Surely it's the responsibility of the person who does eventually buy that product to wash their hands properly after finishing shopping and to wipe down their shopping once home (if that's what they want to do).

We can't be expected to buy something just because we've touched it.

HostessTrolley Thu 16-Apr-20 08:38:37

@BamboozledandBefuddled what a hero smile

Oldhaggard Thu 16-Apr-20 08:38:44

Ah, the pointless gloves. If the shelf stacker has spent the morning wearing the same gloves, how have they protected anything?

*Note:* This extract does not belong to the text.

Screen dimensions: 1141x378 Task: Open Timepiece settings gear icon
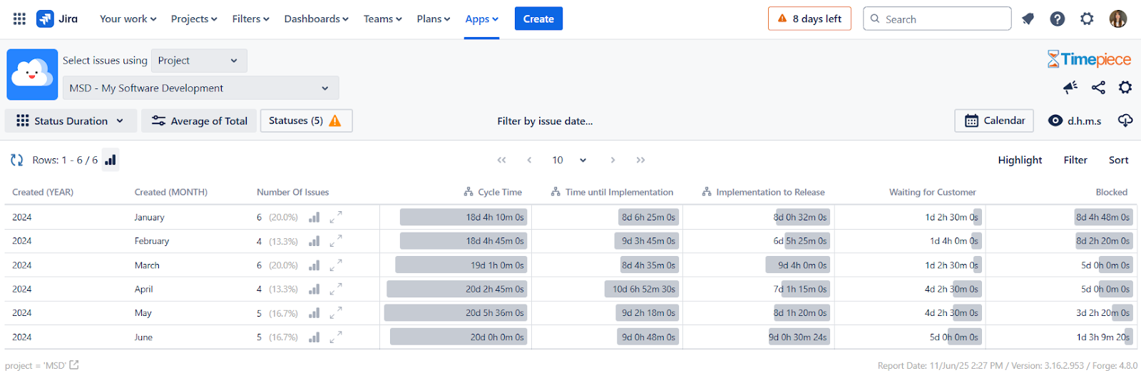click(1125, 87)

This amuses and annoys me in equal measure. It's well known that PPE is in short supply, but people are wearing gloves to go shopping and not even using them properly. I see people wear them touching stuff, scratching their face, coughing into them..... The gloves are just like your hands if the first thing you touch has the virus on it, then everything that you touch after that could have had it transferred, and that includes your bag, purse, money, face, car door and everything you handled to buy.
Handwashing and cleaning stuff coming into the house is far more effective, and not using a limited resource that is needed by healthcare and other key workers that used properly will actually offer some protection to them.

AmelieTaylor Thu 16-Apr-20 08:38:57

Your husband was kind, they were daft. Unless they think fairies stack the shelves.

I wash everything that comes into the house. Washing your hands doesn't remove it from the packaging, so picking it up that way when you get something out of the cupboard/fridge is too big a risk as far as I'm concerned. If other people aren't bothered about getting it 🤷🏻‍♀️

Soubriquet Thu 16-Apr-20 08:40:18

Jeez some people are over cautious

I work in a supermarket. Shelf stackers are either not wearing gloves or are wearing the same pair for their entire shift, which defeats the point.

There’s being sensible, then there’s being neurotic

WorriedMutha Thu 16-Apr-20 08:41:09

I think there's a paranoia arising due to ignorance about a new virus and there being a steep learning curve about transmission and vulnerability. I can remember when HIV and AIDS were emerging. The headlines when Diana held hands with a sufferer. I recall someone at the time telling me they didn't want to go to a restaurant because the waiter could be gay. Extraordinary now but at a time of sensational headlines.